舌の痛みがある場合は唾液分泌量検査や血液検査、細菌検査などに加えて心理テストなどを行う場合もあります。
治療
アフタ性潰瘍、口腔扁平苔癬、水疱が破れた後のびらん・潰瘍などに対しては主に局所の副腎皮質ステロイド剤(軟膏や噴霧剤)を使用します。痛みが強い場合は麻酔薬の入ったうがい薬を併用することもあります。多くの口腔粘膜疾患の場合、2次的な感染などを予防する意味で口の中を清潔に保つ事が重要になります。そのため歯科衛生士などによる口腔衛生指導(歯石除去や歯磨き指導)を行うこともあります。

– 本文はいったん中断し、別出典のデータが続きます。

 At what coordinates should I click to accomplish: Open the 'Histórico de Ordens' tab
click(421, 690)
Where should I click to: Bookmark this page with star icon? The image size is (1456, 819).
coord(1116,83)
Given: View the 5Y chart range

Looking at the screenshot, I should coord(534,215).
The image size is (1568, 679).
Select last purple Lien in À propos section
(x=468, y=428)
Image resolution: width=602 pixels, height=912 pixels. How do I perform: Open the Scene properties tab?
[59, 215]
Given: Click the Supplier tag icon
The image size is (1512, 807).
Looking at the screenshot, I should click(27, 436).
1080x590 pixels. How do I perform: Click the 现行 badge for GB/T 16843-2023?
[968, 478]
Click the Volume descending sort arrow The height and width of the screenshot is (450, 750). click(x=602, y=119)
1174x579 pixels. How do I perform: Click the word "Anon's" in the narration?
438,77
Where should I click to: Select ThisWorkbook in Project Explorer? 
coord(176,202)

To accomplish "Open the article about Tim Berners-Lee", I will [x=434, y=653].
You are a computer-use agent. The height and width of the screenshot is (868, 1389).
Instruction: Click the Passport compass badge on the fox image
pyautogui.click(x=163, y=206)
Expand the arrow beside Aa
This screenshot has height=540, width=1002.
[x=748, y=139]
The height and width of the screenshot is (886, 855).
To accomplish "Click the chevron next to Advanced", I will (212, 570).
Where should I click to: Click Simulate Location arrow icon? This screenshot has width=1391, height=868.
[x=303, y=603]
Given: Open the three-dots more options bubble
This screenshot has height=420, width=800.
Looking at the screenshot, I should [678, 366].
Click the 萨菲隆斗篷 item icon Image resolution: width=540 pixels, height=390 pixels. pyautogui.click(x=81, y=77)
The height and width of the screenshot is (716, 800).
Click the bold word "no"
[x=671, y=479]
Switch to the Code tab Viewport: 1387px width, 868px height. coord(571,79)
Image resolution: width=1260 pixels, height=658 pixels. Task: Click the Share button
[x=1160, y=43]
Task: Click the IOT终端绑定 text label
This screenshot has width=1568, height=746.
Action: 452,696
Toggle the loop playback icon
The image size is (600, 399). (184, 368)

口腔の代表的な感染症である口腔カンジダ症やヘルペス性口内炎では抗真菌剤や抗ウィルス剤による薬物治療が中心になります。抗真菌剤は内服やうがいなどさまざまな薬の使用方法があり、患者さんの口の中の状況に応じて使い方や量を調節します。口腔カンジダ症では口腔乾燥症が同時に存在する場合が多く、同時に両方の治療を行います。 口腔乾燥症の原因が明らかな場合は原因疾患に対する治療を行ったり、原因薬剤を変更する事により症状が改善することがあります。シェーグレン症候群の診断がつけば、薬物療法として塩酸ピロカルピン塩酸塩、塩酸セビメリンなどを使用する事が可能です。一方、口腔乾燥症の全般的な治療法としては唾液腺刺激療法、マッサージによる唾液腺の刺激や保湿ジェル、スプレー、人口唾液、保湿装置による粘膜の保湿など症状に対する対症療法(症状を緩和する治療)が中心になります。最近では、対症療法も進歩しており、対症療法といえども積極的に治療を受けることをお勧めします。
生活上の注意
口腔粘膜疾患の場合は慢性の経過をたどる疾患が多く、病気の事を良く理解し、根気よく上手に付き合って行くことが大切です。疾患によって注意は異なりますので個別に医師と生活上の注意などをよく相談してください。
慶應義塾大学病院での取り組み
特殊外来として口腔粘膜疾患専門外来を設置し、口腔粘膜疾患に対する知識と治療経験豊富な医師が診療を担当しています。